To obtain a reasonable assessment for each band, the iteration number of SFLA was set to 50,000; the number of the initial variables was set to 20. According to the importance curve, the thresholds of cellulose (Figure 4b), hemicellulose (Figure 4d), and lignin (Figure 4f) were all set to 0.1. To eliminate the contiguity phenomenon, only the bands at the peak locations were selected as the feature bands. At last, 40, 51, and 84 feature bands were identified for cellulose (Figure 4a), hemicellulose (Figure 4c), and lignin (Figure 4e), respectively.

FIGURE 4: Selection and distribution of feature bands, (a), (c), and (e) are the feature bands of cellulose, hemicellulose, and lignin, respectively; and (b), (d), and (f) are the corresponding selection possibilities of bands calculated using SFLA.

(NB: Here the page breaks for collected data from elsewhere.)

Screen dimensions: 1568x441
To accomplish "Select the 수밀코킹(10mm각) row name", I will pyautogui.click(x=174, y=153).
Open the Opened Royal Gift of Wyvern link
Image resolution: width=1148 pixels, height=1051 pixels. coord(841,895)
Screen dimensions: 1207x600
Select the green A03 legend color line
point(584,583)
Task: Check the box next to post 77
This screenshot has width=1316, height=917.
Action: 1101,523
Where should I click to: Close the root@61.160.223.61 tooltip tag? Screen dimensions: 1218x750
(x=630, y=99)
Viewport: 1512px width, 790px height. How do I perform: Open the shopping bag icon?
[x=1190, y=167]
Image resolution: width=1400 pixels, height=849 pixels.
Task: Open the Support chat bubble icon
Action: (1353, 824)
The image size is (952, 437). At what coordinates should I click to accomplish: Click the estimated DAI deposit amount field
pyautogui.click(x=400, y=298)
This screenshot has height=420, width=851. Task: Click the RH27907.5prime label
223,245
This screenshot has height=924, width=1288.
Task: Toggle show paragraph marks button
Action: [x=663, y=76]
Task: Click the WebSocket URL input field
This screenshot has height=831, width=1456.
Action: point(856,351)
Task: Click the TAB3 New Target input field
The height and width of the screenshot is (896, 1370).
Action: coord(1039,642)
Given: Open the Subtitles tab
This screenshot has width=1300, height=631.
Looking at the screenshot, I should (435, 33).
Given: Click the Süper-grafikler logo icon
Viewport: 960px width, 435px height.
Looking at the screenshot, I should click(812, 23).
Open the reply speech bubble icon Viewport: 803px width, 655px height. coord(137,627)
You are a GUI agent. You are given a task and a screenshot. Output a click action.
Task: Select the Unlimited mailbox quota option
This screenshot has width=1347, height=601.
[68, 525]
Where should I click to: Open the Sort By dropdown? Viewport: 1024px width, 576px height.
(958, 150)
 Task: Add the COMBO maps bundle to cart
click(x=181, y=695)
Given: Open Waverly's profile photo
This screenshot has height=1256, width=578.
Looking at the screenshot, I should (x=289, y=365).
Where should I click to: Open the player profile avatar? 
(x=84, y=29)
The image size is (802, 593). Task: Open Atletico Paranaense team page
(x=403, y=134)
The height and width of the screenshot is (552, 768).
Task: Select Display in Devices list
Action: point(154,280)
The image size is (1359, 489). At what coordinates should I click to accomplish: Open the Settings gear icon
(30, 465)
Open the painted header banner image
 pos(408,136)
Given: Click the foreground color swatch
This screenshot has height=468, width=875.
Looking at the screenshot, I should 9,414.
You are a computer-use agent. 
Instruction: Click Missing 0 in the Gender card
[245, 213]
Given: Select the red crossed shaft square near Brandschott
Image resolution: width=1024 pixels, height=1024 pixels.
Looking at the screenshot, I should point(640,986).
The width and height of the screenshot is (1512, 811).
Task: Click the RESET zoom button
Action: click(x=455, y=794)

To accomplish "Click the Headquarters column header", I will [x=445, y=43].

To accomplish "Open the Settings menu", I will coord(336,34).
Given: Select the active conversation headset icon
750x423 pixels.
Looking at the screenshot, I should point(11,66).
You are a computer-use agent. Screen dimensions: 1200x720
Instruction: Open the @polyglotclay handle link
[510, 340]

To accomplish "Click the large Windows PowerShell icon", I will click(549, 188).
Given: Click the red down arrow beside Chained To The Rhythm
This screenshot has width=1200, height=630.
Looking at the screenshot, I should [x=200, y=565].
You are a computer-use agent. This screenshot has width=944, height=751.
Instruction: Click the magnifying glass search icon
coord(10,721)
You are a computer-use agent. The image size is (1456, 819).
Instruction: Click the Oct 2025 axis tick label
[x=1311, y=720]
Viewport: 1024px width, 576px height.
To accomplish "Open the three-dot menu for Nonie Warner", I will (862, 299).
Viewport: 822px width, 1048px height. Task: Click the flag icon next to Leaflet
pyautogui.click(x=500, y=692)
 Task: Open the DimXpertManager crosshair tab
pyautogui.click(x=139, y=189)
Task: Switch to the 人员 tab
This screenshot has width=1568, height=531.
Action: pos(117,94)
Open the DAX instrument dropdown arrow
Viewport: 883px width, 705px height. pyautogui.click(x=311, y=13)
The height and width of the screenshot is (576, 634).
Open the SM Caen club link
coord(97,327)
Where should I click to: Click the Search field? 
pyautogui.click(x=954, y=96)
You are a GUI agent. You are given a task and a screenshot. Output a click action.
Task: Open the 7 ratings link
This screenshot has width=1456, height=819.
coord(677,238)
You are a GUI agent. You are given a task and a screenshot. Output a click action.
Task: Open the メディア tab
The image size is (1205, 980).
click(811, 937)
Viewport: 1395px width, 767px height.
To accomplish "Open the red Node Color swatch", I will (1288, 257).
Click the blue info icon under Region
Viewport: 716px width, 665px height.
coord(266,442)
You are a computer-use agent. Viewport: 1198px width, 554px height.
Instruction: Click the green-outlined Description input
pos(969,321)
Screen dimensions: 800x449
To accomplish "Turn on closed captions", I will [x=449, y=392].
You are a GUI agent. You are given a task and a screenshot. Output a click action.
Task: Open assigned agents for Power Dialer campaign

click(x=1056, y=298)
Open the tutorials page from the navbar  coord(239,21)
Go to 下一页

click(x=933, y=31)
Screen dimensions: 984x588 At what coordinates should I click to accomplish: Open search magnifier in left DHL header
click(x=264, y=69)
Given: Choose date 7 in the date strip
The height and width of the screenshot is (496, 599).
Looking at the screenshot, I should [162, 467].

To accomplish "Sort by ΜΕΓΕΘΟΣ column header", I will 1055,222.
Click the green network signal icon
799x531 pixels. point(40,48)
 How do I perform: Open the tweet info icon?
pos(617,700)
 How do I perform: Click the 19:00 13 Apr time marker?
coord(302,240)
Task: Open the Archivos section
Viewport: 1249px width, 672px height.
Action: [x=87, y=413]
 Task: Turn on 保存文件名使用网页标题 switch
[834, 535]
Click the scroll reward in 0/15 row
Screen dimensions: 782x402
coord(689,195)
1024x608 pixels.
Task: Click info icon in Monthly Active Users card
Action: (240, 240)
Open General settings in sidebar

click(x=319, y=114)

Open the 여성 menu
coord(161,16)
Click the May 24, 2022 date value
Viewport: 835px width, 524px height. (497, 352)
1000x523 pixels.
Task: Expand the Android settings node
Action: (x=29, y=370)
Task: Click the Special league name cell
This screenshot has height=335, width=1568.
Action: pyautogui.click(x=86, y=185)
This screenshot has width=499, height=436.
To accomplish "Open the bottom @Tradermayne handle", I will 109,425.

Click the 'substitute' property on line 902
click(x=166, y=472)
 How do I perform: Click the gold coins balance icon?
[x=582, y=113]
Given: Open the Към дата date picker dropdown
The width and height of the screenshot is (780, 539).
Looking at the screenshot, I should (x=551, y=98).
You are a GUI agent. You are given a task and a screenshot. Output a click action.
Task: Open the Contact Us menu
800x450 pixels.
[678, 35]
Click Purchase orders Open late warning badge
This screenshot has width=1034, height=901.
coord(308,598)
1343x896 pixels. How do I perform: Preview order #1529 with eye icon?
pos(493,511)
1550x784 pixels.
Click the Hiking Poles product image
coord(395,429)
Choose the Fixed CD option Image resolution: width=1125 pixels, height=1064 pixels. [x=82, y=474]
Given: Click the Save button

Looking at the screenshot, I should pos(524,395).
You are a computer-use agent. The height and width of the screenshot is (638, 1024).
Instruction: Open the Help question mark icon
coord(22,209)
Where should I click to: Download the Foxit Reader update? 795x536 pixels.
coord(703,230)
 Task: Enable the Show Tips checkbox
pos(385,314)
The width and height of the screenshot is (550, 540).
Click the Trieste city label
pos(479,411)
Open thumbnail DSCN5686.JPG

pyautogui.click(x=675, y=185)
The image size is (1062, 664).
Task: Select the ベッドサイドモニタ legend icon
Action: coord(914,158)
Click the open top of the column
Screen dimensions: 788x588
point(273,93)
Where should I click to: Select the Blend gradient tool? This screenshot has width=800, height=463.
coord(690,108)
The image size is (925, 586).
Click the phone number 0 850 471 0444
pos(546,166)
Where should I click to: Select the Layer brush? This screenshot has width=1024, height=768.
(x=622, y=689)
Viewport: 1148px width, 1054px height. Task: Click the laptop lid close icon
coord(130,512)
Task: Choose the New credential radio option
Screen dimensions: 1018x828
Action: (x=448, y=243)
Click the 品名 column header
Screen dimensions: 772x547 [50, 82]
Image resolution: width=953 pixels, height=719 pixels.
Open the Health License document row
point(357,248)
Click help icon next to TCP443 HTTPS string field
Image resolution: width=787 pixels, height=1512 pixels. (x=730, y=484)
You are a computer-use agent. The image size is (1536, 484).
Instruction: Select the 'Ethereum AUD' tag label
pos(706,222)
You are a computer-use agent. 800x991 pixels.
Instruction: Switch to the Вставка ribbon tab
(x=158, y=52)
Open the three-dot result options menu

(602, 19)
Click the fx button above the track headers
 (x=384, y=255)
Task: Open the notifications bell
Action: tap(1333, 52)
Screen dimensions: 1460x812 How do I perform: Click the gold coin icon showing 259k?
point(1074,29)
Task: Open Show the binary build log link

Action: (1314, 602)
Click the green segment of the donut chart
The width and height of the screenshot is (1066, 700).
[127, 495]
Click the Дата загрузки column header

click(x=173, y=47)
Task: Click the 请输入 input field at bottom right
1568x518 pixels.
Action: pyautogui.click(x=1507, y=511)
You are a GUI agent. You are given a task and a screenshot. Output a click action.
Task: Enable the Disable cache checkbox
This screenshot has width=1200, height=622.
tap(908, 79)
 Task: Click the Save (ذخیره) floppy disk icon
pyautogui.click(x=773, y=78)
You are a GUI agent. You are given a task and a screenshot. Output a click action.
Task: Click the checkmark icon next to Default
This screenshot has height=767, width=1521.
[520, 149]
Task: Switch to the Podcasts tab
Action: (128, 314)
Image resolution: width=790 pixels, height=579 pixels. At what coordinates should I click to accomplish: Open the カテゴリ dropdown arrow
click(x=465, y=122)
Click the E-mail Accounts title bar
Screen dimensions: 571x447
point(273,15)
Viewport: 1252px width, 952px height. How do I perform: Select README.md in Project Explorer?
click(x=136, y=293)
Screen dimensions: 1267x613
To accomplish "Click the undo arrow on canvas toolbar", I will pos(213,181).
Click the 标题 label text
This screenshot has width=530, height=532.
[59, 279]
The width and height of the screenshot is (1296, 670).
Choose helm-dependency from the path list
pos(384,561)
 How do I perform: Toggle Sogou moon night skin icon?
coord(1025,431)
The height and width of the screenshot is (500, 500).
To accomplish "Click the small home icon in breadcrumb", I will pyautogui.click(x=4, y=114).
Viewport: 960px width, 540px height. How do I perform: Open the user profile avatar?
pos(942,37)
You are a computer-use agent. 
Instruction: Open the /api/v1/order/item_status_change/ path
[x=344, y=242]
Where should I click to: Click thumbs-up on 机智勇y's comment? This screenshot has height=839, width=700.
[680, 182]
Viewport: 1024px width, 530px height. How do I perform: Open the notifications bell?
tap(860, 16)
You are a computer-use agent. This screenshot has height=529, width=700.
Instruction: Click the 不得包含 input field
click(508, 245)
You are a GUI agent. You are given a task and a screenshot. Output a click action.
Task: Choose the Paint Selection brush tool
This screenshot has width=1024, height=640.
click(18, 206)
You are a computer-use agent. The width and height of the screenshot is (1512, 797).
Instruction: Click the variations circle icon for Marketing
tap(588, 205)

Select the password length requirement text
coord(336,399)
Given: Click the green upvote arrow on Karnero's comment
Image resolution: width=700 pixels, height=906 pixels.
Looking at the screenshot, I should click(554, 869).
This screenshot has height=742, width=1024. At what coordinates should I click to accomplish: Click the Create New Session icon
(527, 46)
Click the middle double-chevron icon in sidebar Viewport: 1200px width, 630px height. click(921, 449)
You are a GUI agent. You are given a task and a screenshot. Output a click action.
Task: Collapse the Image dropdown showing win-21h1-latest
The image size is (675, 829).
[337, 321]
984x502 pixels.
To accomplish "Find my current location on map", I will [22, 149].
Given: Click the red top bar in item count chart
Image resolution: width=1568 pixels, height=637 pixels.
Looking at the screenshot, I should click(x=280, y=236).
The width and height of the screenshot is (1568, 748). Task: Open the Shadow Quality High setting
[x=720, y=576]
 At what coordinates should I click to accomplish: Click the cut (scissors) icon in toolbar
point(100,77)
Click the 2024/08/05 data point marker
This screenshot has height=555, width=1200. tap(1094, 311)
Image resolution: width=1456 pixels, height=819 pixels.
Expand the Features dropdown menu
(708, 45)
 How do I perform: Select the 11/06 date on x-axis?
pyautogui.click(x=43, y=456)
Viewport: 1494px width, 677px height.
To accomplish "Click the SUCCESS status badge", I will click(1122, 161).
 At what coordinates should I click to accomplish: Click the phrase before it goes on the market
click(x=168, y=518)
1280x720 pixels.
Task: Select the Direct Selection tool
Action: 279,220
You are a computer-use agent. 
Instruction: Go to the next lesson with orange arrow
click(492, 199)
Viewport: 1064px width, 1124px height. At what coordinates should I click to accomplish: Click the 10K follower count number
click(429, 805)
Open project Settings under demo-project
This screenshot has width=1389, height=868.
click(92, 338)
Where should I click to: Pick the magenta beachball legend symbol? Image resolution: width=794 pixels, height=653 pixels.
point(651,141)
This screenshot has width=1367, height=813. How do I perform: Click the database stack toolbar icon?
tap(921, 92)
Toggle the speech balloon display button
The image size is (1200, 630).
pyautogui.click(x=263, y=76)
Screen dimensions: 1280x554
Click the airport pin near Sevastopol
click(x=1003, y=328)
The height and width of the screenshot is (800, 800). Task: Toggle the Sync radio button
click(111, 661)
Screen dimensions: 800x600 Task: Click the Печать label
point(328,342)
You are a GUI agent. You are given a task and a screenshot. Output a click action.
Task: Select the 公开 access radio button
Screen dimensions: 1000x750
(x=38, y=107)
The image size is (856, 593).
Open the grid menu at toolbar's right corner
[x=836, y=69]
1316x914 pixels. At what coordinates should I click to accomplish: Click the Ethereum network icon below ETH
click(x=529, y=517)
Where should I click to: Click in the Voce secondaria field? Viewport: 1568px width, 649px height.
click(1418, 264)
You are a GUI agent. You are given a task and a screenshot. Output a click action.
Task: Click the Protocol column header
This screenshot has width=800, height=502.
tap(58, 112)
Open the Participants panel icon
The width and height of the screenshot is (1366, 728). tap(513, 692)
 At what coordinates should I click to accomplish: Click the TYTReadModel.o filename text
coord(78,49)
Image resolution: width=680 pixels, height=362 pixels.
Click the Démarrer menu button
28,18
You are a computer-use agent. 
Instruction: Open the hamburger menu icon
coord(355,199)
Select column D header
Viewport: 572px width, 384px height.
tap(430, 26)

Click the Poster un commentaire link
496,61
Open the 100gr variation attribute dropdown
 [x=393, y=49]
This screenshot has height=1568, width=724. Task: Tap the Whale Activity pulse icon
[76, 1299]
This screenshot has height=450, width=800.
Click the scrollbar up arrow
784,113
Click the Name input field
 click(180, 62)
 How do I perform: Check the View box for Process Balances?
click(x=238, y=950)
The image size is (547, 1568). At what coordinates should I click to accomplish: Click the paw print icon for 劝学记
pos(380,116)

FIGURE 4: Selection and distribution of feature bands, (a), (c), and (e) are the feature bands of cellulose, hemicellulose, and lignin, respectively; and (b), (d), and (f) are the corresponding selection possibilities of bands calculated using SFLA.

First, the feature bands that were shared by different chemical indexes were counted and analyzed. Six pairs of similar feature bands, 1069, 1141, 1630, 1645, 1783, and 1826 cm-1, shared by the three components were observed. Two pairs of similar feature bands, 1299 and 1452 cm-1, shared by cellulose and hemicellulose indexes were identified. The chemical indexes of cellulose and lignin shared three pairs of similar feature bands: 1750, 1766, and 1865 cm-1. The chemical indexes of hemicellulose and lignin shared ten pairs of similar feature bands: 1043, 1313, 1410, 1424, 1486, 1495, 1524, 1544, 1560, and 1676 cm-1. The assignments of the shared feature bands are summarized below. 1043 cm-1 was assigned to C–O–C asymmetric stretching vi- bration in hemicellulose (33); 1069 cm-1 was assigned to -COO-asymmetrical stretching of aromatic acid in lignin; 1141 cm-1 was assigned to aromatic C-H in-plane deformation typical for guaiacyl propane (34); 1410 cm-1 was assigned to the -COO- stretching vibration in hemicellulose (35); 1424 cm-1 was assigned to the aromatic skeletal vibration or C–H in-plane deformation in lignin and cellulose; 1452 cm-1 was assigned to C-H deformation in -CH3 or C-H bending in -CH2 in lignin and hemicellulose (36); 1630 cm-1 was assigned to C=O stretching vibration in lignin; 1645 cm-1 was assigned to O-H deformation; and 1750 cm-1 was assigned to C=O stretching vibration in ester groups. Then, the exclusive feature bands, which only belong to one chemical index, were counted and analyzed. The exclusive feature bands of cellulose were mainly located at 978–1011 cm-1 and 1374 cm-1. The exclusive bands of hemicellulose were mainly located at 1590, 1685, 1697, and 2881 cm-1. The exclusive bands of lignin were mainly located at 1243–1274, 1467, 1723, 1793, 1845, and 1990 cm-1. The assignments of the exclusive feature bands are summarized below. 1004 cm-1 was assigned to the C–C and C–O stretching vibration; 1243 cm-1 was assigned to the syringyl ring plus C–O stretching in lignin and hemicellulose; 1259 cm-1 was assigned to the guaiacyl ring plus C-O stretching vibration in lignin; 1374 cm-1 was assigned to C-H deformation in cellulose and hemicellulose; 1467 cm-1 was assigned to C-H deformations or asymmetric stretching in-CH3 and -CH2 in lignin; 1590 cm-1 was assigned to aromatic skeletal vibration in lignin; and 2881 cm-1 was assigned to C-H stretching in -CH3 and -CH2 (37).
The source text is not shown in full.